As for a temporary workaround, Only process this many movies should be left blank, while the input should be pared down to a desired set in advance, perhaps with a job of type Exposure Sets Tool or Manuall Curate Exposures.

AndreGraca · February 28, 2022, 6:00pm

@wtempel how is that workaround supposed to help me?
I have always left “Only process this many movies” blank. In this way, I also do not see how the problem is related to the error if you say it is triggered by this parameter.

Do I miss something, or did you misunderstand something?

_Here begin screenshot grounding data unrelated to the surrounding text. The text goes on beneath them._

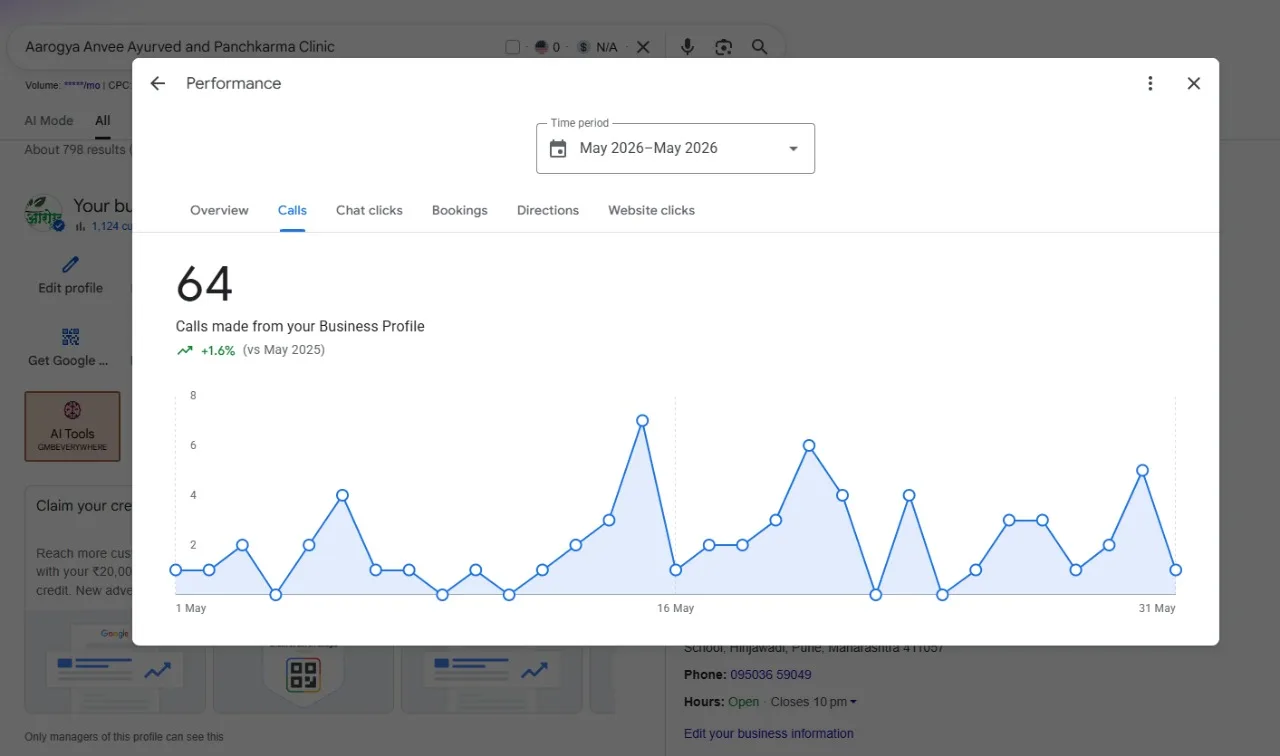
Task: Go back using the Performance back arrow
Action: [157, 83]
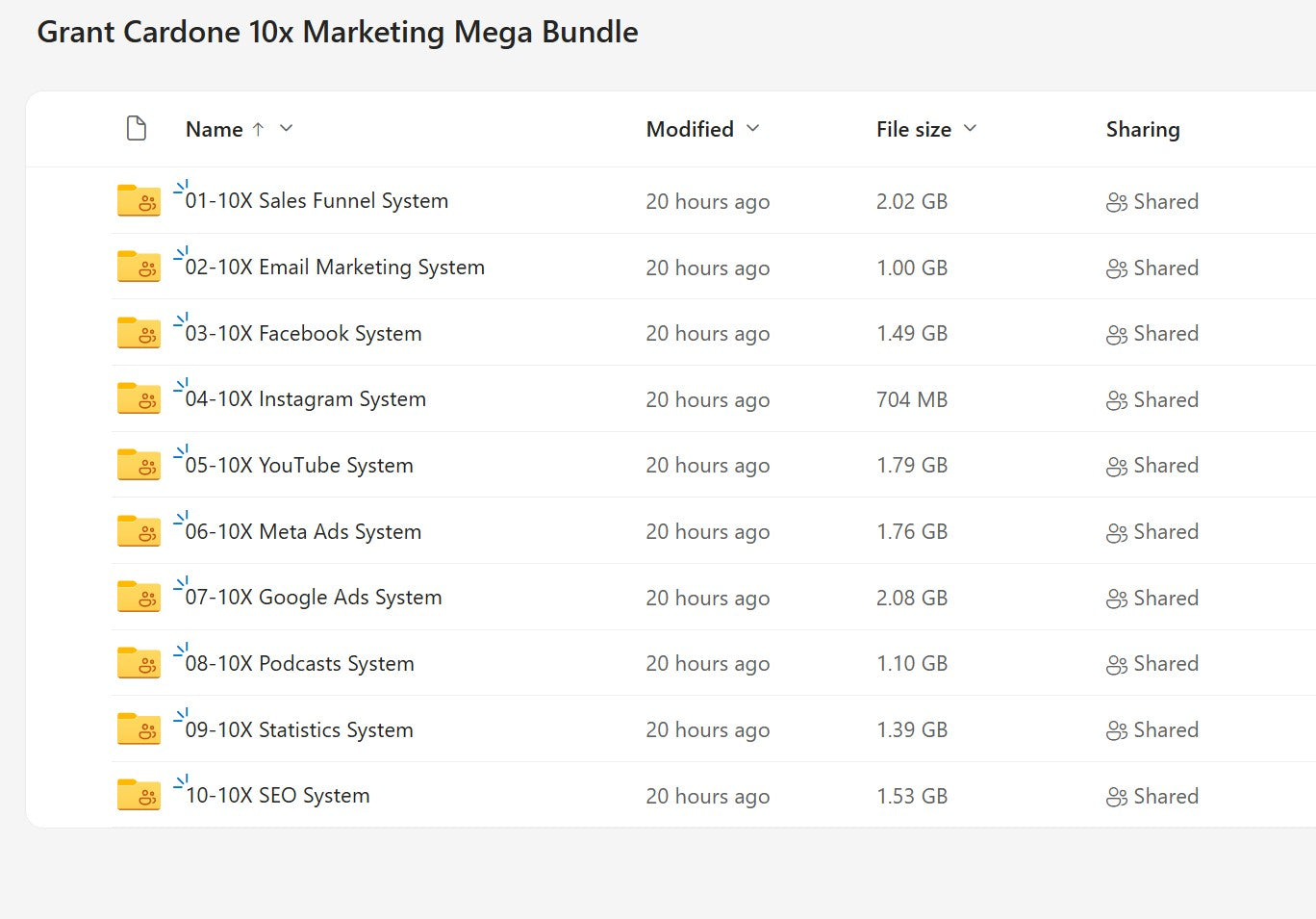Viewport: 1316px width, 919px height.
Task: Open the Modified column dropdown chevron
Action: click(x=754, y=128)

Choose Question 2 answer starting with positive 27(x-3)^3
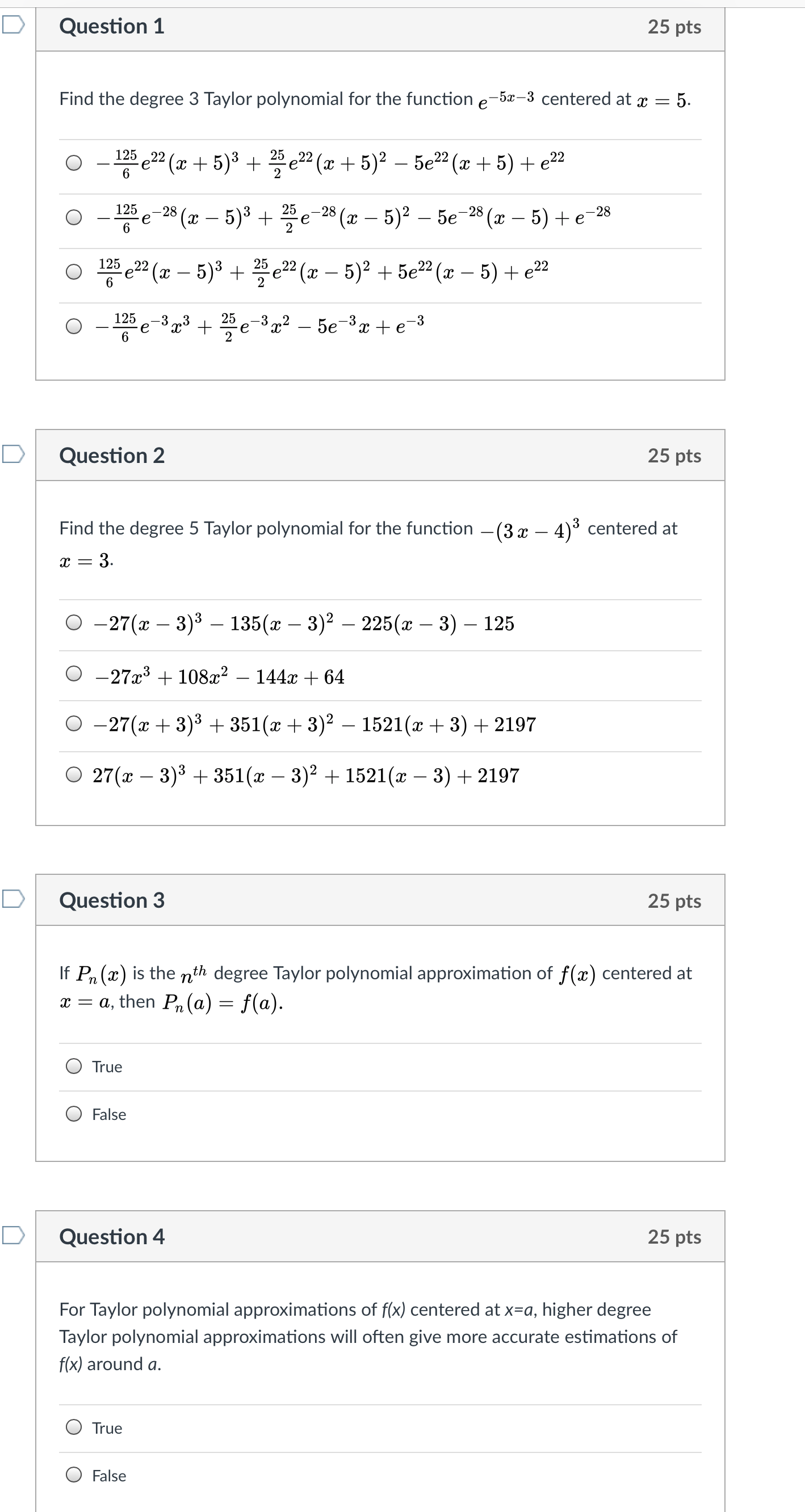[74, 775]
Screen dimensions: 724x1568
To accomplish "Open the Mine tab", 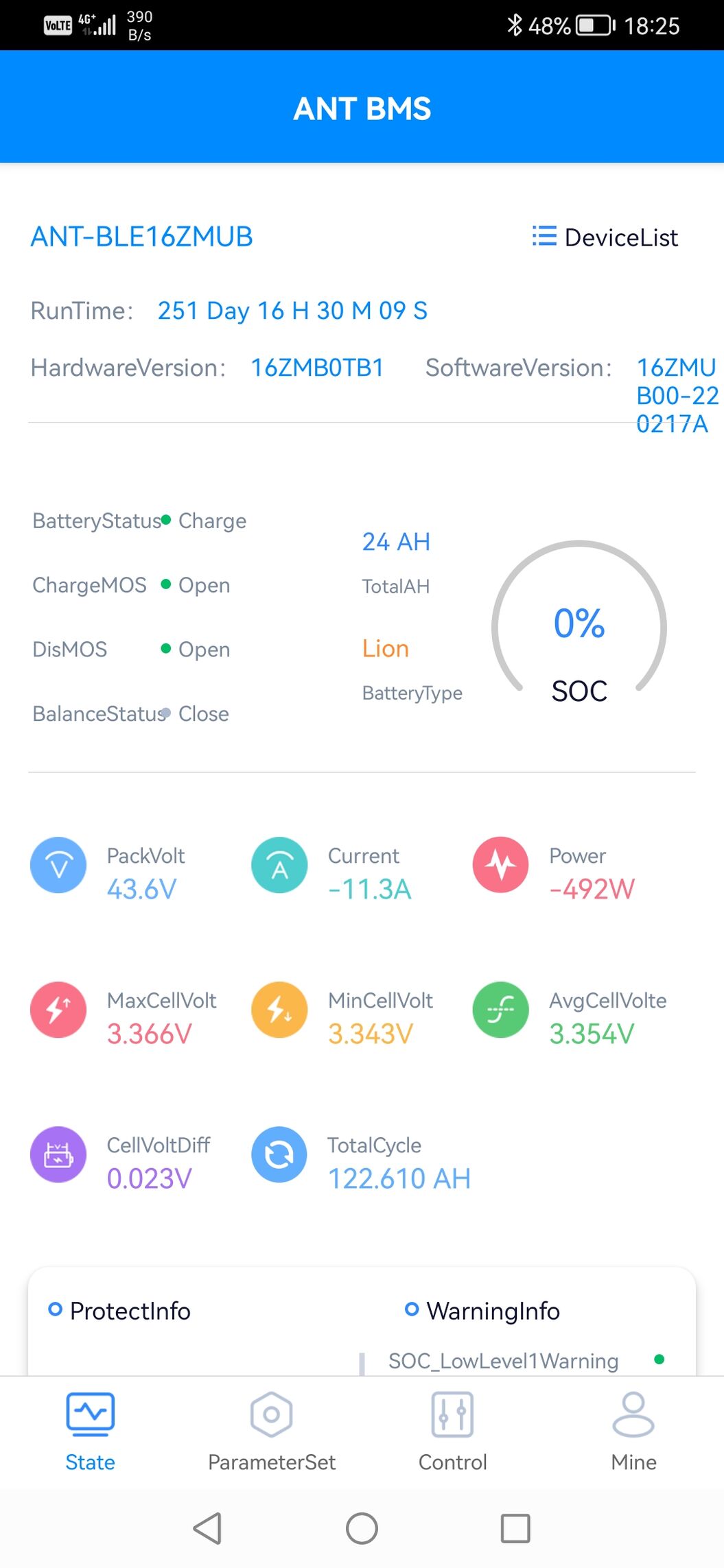I will (633, 1432).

wtempel · February 28, 2022, 9:50pm

@AndreGraca Unfortunately, this workaround would not help if the AssertionError did not arise from the Only process this many movies parameter.
An alternative cause for the error could be the input of movies without any associated particles. You may test for (and correct) this condition by connecting particles (in addition to rigid/patch-corrected micrographs) to a Manually Curate Exposures job that precedes Local Motion Correction.
Does this condition apply in your case?

AndreGraca · March 3, 2022, 4:55pm

@wtempel That was it!

After I excluded all the micrographs that had no particles associated, the job run with no problems, as all the following jobs until the end of the planned workflow. Hummm… is this a temporary hiccup problem of local motion correction jobs, or am I supposed to be vigilant for this situation in other types of jobs?

Thanks for the help, you can mark it as ‘solved’ if you will.